I have another female client on a pellet with an AI, a breast cancer survivor age 57. Her total T is 800 ng/dl 4 weeks after a pellet. Been on T for over a year. A little deeper voice, that’s it. iDXA data shows a 10 lb increase in lean mass and 10 loss of body fat. She’s about 11%. Hard as nails, looks and feels great. Has the body of a 24 yr old figure competitor. Labs are perfect.

With guys the virilization isn’t an issue, it’s really about health. As I’ve said before, nothing good comes from taking enough shit to look like a genetically altered farm animal and you have to figure out why you’re doing what you’re doing, set realistic expectations and be smart about it if you want to stay in the game for years not months, and still look good and be healthy in your 60’s+.
 
testboner

testboner

VIP Member
Oct 10, 2010
749
715
Tren is the most androgenic steroid. testosterone is the most anabolic steroid.

no other steroid build more muscle than testosterone.

anabolic activity is what grows muscle the best, not androgenic. that’s why tren doesn’t build good quality muscle like testosterone does
Ment, winny, tren, var, drol and numerous others technically have a higher anabolic rating than the 100/100 ratio of straight test.
 
BackAtIt

BackAtIt

MuscleHead
Oct 3, 2016
2,089
615
so if test builds the most muscle why not take more of it to capitalize on the muscle building affects? I know more isn’t always better, the sides increase but you see where I’m going with this. Maybe I’m just over thinking things here.

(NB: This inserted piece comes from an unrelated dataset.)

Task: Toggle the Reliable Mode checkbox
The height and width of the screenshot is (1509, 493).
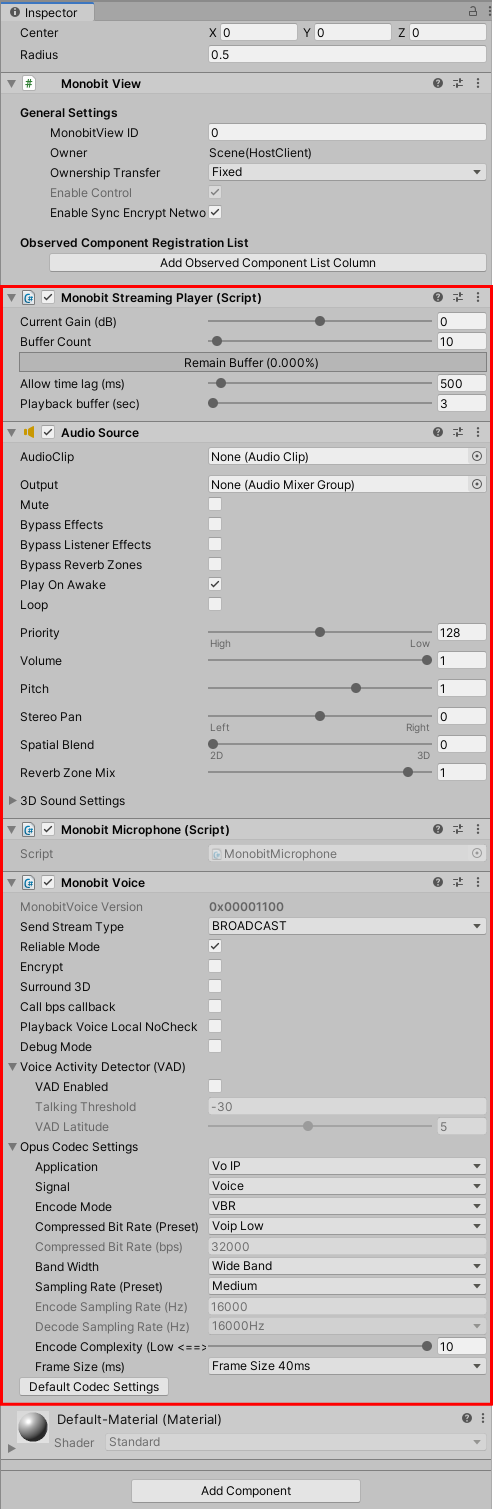Action: (215, 947)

Years ago on some of the older boards, this line of thought was prevalent....I remember the one rebuttal that was tossed around in the "meeting of the minds" circles when they would argue about this....The rebuttal was the notion that if one could take ANY substance that would build muscle without any hindrance, it wouldn't fly...

If u think about it, if there were NO LIMITS to muscle gain, I don't see how our bodies would be able to handle the load and/or extra blood supply mechanisms, etc?....I'm thinking the body will at some point NOT continue to grow (equilibrium/homeostasis)?....What's your take?....


P.S. Didn't mean to crash the thread...

.
 
C

C T J

Crossfit VIP
Jan 24, 2013
2,441
705
I've only ran higher test cycles mostly to avoid tren sides.
 
Wallyd

Wallyd

VIP Member
Dec 10, 2013
645
299
I've only ran higher test cycles mostly to avoid tren sides.
This was always the rule of thumb with all compounds. Then out of nowhere huys are running their tren higher & now everything is higher than their test.